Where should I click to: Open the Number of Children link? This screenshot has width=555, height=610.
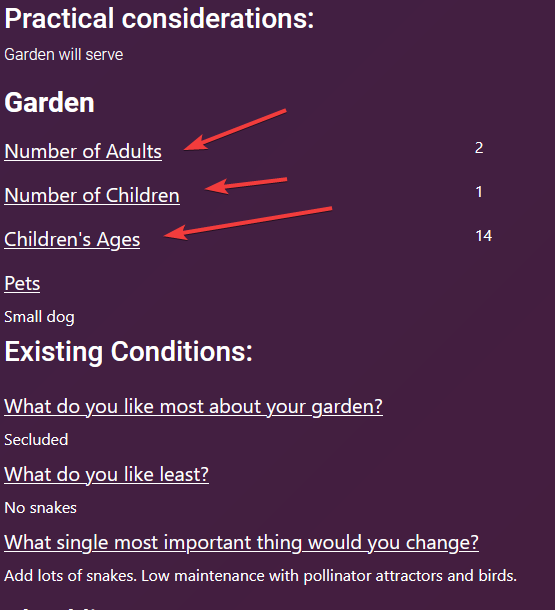tap(92, 195)
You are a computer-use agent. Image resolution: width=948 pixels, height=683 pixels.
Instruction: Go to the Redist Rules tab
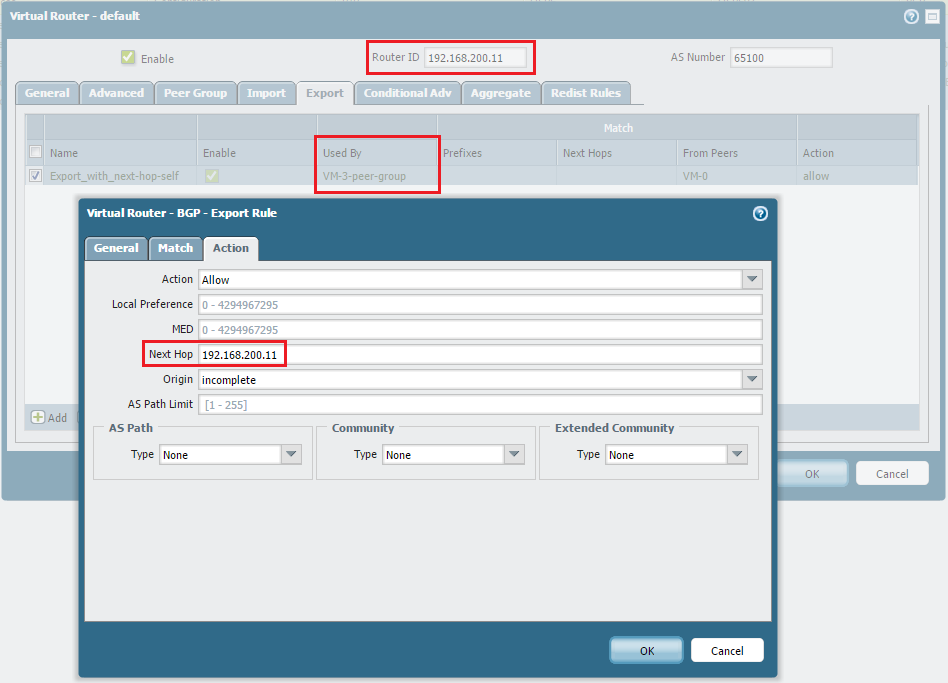[x=586, y=93]
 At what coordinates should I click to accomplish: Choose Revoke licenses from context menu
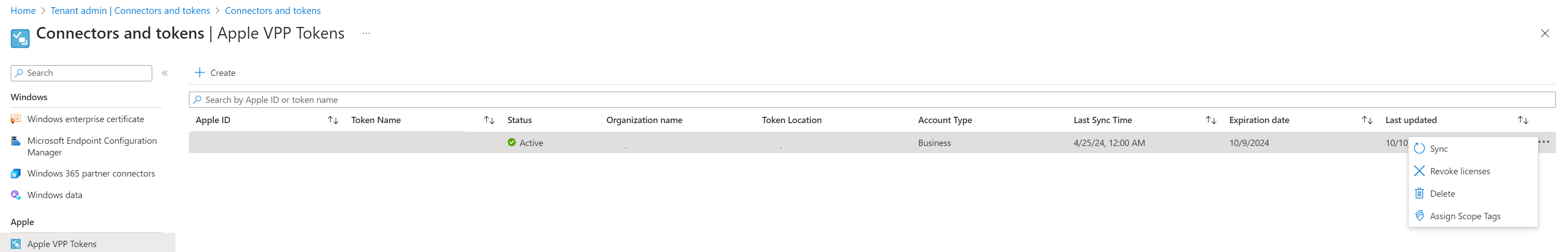(1459, 171)
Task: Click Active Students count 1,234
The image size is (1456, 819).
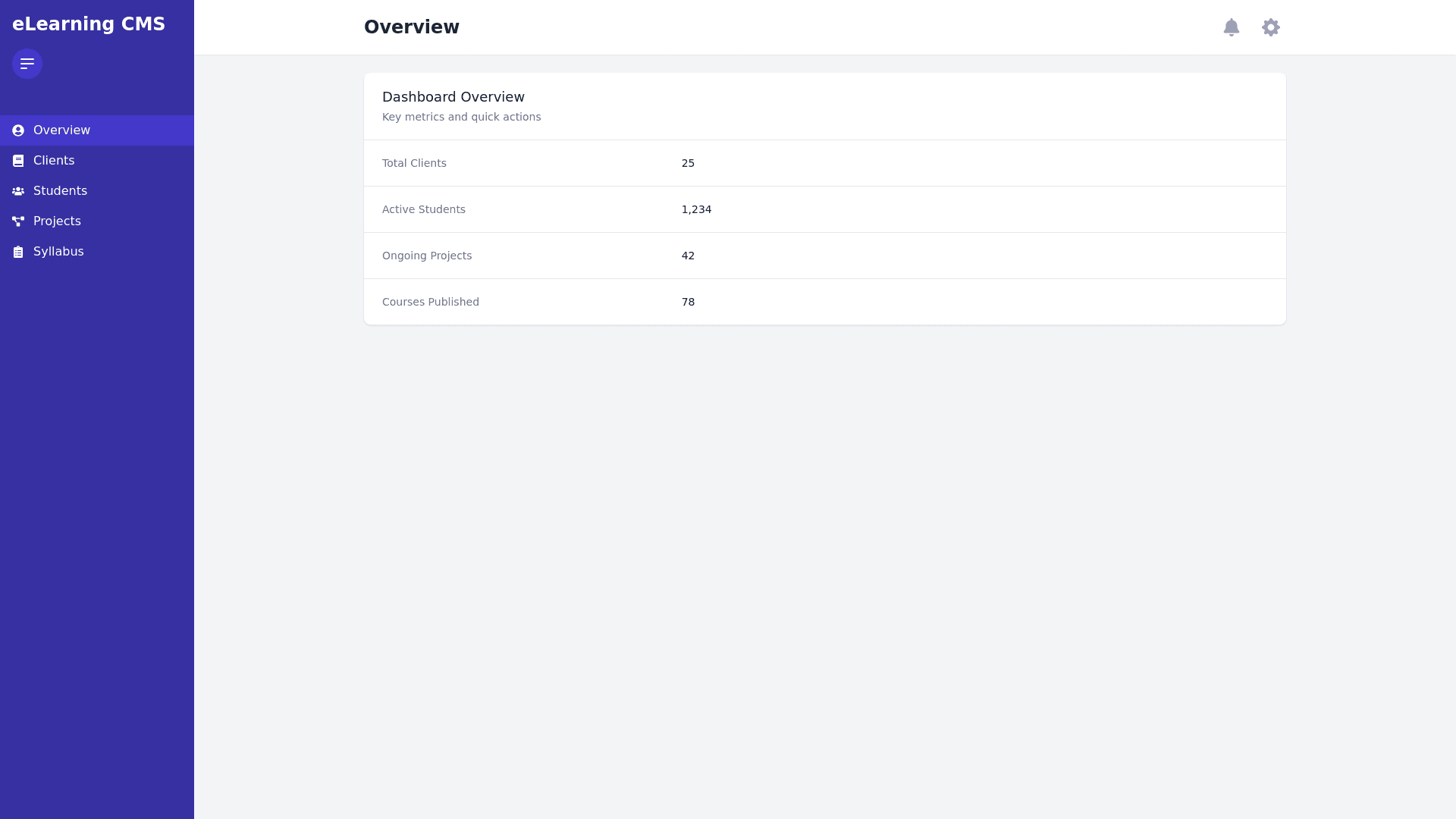Action: click(x=696, y=209)
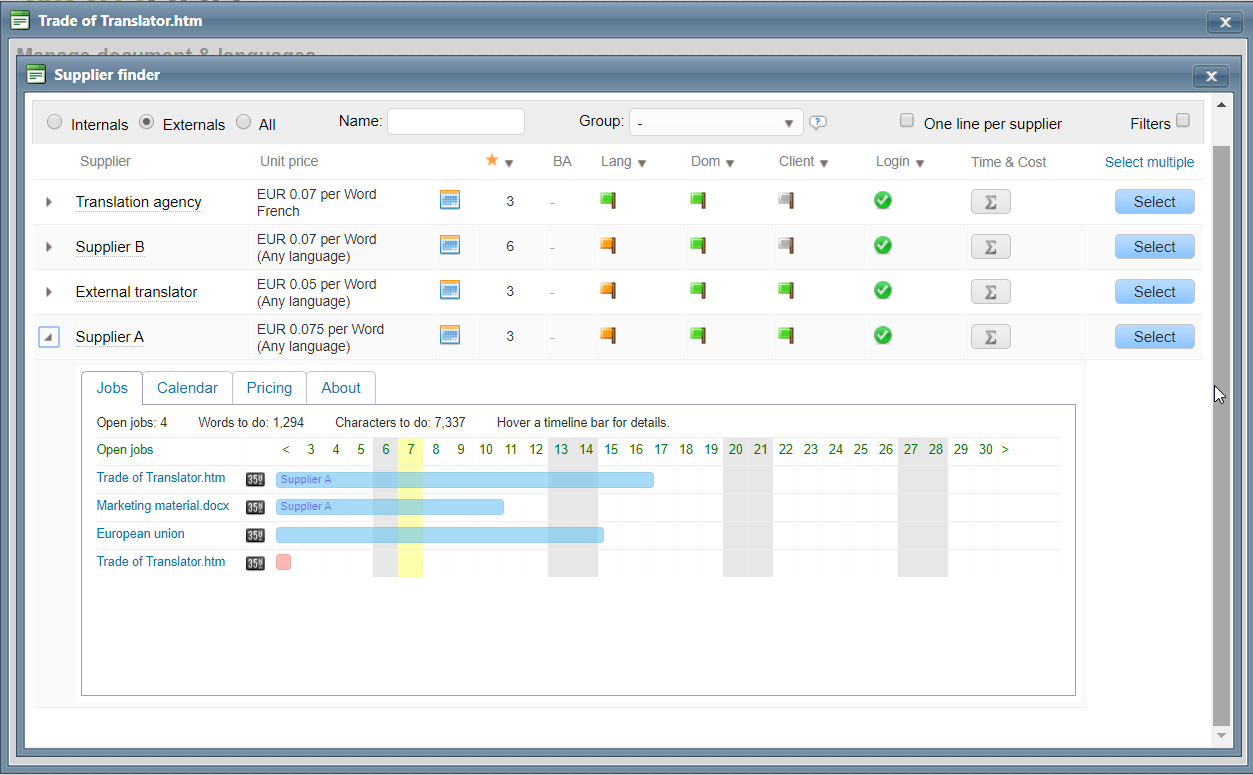Enable One line per supplier

pos(907,119)
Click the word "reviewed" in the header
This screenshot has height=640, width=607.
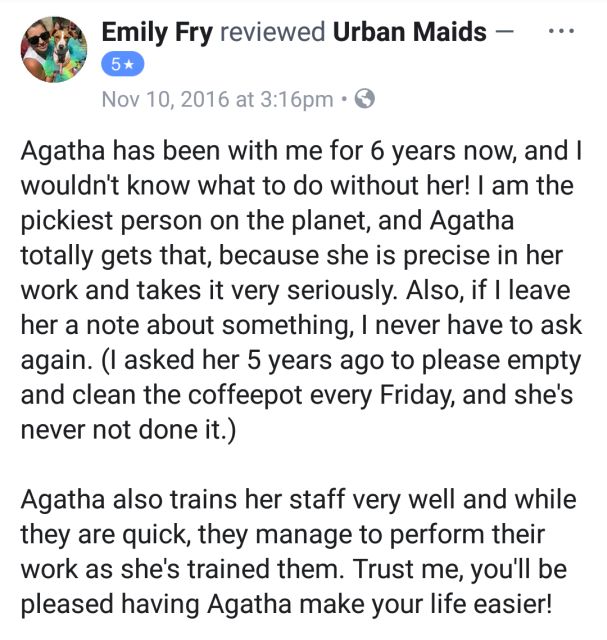coord(272,32)
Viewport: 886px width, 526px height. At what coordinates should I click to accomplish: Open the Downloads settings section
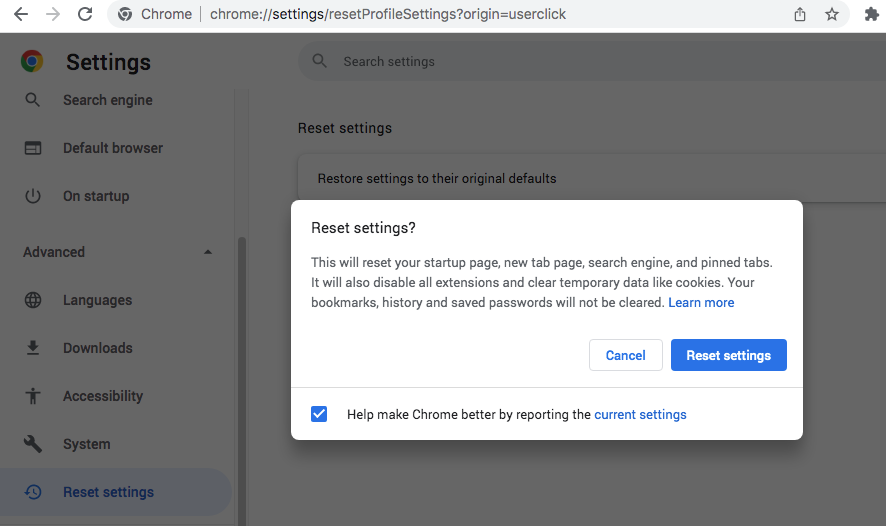[97, 348]
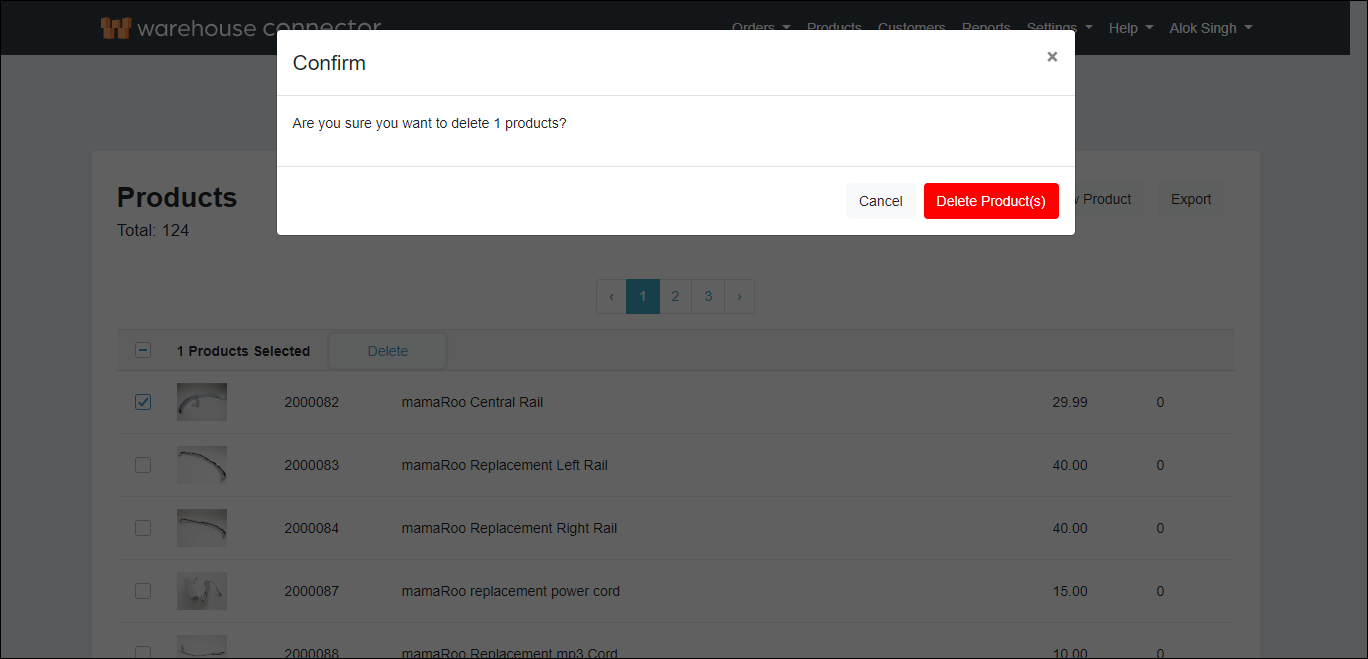
Task: Click the Export button
Action: pyautogui.click(x=1190, y=199)
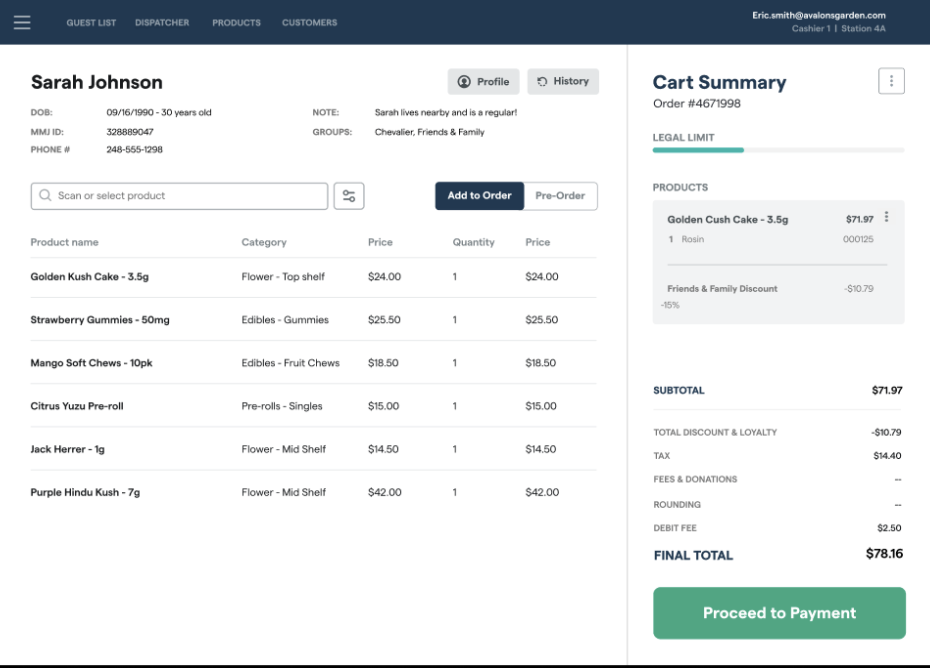Open the product filter settings icon

point(349,195)
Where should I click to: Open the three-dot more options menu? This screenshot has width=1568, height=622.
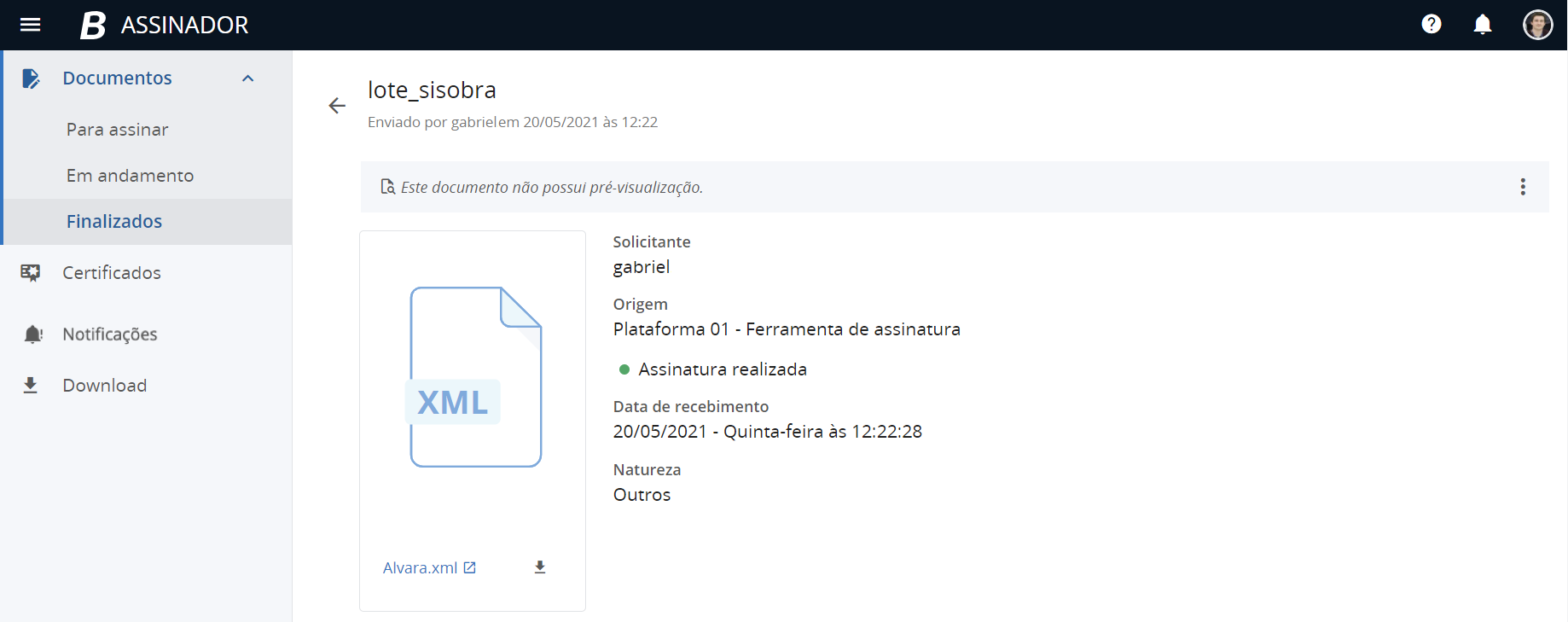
● ● ● ● ● ● ●
▸ **What needs to be done**
Please copy out all of the records above word for word, leaving out the pictures.

▸ **Written response**
Where should I click to: Open the Number of Children link? This screenshot has width=555, height=610.
tap(92, 195)
You are a computer-use agent. Image resolution: width=948 pixels, height=683 pixels.
Instruction: Go to the Redist Rules tab
[x=586, y=93]
 At what coordinates should I click to accomplish: Choose Revoke licenses from context menu
(1459, 171)
Task: Click Active Students count 1,234
The image size is (1456, 819).
Action: click(x=696, y=209)
Enable One line per supplier

pos(907,119)
Click the word "reviewed" in the header
This screenshot has height=640, width=607.
coord(272,32)
Viewport: 886px width, 526px height. At what coordinates should I click to accomplish: Open the Downloads settings section
[97, 348]
Task: Click the Export button
Action: pyautogui.click(x=1190, y=199)
Open the product filter settings icon

point(349,195)
Where should I click to: Open the three-dot more options menu? This screenshot has width=1568, height=622.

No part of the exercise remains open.